What to do:
For the entries below, the result should be an exact transcription of the lines from the one with "1096x799 pixels. At" up to and including the one with "Given: Tap the battery status icon", and only those.

+++++

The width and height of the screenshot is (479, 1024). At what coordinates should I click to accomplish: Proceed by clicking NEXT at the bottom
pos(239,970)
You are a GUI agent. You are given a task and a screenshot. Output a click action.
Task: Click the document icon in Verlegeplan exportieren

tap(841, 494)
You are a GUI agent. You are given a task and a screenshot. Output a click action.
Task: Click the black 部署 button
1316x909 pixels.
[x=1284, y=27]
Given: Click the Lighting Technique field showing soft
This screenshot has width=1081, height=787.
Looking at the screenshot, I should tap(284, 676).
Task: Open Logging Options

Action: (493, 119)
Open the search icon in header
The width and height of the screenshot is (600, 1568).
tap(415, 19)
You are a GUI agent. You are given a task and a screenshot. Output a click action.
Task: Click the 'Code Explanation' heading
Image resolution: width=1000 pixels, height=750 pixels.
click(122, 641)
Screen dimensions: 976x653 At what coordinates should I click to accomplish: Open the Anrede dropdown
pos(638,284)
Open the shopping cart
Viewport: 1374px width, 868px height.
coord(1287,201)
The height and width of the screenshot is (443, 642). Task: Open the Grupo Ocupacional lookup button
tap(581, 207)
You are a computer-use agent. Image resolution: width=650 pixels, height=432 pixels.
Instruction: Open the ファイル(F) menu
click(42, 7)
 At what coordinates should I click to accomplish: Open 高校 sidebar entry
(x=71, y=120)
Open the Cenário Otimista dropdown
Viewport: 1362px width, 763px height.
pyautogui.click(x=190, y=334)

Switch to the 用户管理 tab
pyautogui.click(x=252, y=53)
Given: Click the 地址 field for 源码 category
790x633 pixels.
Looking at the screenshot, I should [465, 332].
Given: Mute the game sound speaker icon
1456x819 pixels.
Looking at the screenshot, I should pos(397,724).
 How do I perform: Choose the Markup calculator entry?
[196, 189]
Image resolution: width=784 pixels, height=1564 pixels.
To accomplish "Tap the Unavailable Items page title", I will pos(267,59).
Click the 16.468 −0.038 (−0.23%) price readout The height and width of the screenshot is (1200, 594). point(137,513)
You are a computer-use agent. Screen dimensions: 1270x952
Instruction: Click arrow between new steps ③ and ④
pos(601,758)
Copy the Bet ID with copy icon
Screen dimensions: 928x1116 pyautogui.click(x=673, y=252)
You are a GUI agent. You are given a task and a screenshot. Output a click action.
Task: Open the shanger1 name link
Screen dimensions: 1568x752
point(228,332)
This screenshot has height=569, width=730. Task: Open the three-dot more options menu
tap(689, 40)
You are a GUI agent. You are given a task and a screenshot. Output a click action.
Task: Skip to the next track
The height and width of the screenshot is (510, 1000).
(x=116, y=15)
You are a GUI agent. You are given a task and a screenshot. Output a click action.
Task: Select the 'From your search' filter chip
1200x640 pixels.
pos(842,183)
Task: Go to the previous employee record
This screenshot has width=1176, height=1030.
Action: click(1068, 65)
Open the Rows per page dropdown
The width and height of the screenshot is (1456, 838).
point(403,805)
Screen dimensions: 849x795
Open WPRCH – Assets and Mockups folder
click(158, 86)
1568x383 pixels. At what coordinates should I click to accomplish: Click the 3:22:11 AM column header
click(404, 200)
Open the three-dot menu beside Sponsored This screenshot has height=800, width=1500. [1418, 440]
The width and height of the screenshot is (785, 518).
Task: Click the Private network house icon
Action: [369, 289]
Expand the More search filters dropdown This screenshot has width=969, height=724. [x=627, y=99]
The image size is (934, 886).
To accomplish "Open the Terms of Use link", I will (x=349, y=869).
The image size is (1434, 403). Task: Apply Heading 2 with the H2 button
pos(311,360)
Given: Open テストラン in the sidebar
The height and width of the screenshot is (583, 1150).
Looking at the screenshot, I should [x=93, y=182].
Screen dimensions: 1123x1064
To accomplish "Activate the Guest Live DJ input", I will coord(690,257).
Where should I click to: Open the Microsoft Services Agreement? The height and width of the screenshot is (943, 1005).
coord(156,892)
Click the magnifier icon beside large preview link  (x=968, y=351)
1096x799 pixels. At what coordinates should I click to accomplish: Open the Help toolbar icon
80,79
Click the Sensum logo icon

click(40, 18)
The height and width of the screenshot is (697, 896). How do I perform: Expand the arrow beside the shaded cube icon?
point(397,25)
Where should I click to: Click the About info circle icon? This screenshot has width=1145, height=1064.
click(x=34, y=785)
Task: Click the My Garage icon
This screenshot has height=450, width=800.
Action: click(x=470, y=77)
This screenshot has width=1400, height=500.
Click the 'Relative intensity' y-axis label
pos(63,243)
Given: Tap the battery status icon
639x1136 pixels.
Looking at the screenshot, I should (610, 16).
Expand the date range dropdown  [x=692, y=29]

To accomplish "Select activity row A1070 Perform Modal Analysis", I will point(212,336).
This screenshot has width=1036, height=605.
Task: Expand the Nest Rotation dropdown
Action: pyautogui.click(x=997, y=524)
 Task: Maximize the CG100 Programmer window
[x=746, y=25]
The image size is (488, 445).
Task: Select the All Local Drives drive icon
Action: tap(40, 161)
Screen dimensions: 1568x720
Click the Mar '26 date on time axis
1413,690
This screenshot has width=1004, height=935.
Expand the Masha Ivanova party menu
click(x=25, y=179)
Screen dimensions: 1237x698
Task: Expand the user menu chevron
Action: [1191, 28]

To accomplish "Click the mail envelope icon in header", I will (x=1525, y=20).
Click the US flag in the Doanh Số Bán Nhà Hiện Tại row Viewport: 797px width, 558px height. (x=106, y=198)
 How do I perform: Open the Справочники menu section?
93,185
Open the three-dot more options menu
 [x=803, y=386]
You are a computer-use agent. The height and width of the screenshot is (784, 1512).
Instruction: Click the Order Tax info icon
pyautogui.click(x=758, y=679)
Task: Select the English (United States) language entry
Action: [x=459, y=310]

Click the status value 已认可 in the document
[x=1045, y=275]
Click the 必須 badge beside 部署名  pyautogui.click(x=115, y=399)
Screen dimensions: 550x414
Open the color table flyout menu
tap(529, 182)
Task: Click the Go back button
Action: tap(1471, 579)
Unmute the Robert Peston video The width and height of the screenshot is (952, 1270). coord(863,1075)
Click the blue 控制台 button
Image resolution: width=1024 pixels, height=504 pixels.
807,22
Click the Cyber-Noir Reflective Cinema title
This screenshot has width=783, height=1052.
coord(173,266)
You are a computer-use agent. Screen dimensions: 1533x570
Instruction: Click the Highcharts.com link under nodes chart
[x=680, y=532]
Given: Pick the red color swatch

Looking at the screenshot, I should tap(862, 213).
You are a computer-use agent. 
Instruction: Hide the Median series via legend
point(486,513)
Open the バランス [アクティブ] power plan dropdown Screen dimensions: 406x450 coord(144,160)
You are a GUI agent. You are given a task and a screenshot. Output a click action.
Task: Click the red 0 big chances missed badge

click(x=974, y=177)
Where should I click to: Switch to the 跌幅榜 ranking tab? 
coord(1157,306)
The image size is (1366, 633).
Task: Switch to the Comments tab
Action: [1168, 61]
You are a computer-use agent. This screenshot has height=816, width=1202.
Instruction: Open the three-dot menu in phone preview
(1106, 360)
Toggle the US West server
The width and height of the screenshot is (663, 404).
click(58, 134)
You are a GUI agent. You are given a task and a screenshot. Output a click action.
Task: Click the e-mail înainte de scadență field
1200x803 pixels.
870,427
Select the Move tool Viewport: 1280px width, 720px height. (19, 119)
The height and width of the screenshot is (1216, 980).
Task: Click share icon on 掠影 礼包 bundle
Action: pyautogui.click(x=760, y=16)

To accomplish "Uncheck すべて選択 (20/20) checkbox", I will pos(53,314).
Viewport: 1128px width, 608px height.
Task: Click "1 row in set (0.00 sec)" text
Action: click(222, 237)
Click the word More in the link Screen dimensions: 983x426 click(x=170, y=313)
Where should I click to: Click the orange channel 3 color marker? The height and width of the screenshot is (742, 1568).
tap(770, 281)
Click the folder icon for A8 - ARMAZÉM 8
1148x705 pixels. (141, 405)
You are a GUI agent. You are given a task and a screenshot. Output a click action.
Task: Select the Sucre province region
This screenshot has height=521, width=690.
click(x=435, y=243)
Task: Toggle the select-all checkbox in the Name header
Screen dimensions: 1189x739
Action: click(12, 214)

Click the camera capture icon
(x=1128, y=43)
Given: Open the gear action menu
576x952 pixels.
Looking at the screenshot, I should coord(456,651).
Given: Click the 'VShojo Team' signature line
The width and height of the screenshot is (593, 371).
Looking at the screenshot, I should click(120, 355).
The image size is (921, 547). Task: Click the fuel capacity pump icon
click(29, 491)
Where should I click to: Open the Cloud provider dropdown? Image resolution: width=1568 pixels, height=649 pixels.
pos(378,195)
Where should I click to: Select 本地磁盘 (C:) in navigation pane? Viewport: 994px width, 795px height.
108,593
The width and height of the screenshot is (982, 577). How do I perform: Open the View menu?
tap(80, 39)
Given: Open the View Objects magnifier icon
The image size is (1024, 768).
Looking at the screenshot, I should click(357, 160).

+++++

Result:
1096x799 pixels. At what coordinates should I click to accomplish: Open the Help toolbar icon
80,79
Click the Sensum logo icon

click(40, 18)
The height and width of the screenshot is (697, 896). How do I perform: Expand the arrow beside the shaded cube icon?
point(397,25)
Where should I click to: Click the About info circle icon? This screenshot has width=1145, height=1064.
click(x=34, y=785)
Task: Click the My Garage icon
This screenshot has height=450, width=800.
Action: click(x=470, y=77)
This screenshot has width=1400, height=500.
Click the 'Relative intensity' y-axis label
pos(63,243)
Given: Tap the battery status icon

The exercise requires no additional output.